[Begin Source data]

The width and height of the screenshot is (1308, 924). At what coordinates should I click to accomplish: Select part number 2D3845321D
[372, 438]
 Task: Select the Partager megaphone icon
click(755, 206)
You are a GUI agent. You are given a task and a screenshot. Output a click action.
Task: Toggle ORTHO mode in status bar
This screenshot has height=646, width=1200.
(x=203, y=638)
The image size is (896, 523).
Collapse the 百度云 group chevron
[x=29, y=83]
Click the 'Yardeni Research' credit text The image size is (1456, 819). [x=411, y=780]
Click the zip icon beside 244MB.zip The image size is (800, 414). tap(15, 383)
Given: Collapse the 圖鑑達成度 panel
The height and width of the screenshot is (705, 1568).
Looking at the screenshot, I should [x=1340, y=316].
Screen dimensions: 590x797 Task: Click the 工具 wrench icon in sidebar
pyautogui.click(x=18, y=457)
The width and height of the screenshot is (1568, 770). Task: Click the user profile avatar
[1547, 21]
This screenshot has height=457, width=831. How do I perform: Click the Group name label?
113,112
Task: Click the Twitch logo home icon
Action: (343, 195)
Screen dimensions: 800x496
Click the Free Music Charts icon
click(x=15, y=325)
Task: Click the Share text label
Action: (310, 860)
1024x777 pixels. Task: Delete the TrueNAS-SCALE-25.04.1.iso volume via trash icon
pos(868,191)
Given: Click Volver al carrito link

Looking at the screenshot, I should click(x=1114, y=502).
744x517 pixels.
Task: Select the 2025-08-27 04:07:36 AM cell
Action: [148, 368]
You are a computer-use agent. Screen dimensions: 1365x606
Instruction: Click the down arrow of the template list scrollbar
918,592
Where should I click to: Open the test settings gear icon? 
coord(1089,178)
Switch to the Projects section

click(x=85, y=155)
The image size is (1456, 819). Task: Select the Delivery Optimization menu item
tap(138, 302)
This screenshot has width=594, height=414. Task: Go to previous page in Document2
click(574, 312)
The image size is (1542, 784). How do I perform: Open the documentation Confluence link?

[End Source data]

> **Written problem**: Show each line of the material above that contains the string "size".

> **The solution**:
The image size is (896, 523).
Click the 'Yardeni Research' credit text The image size is (1456, 819). [x=411, y=780]
Click the zip icon beside 244MB.zip The image size is (800, 414). tap(15, 383)
The image size is (1456, 819). Task: Select the Delivery Optimization menu item
The image size is (1542, 784). How do I perform: Open the documentation Confluence link?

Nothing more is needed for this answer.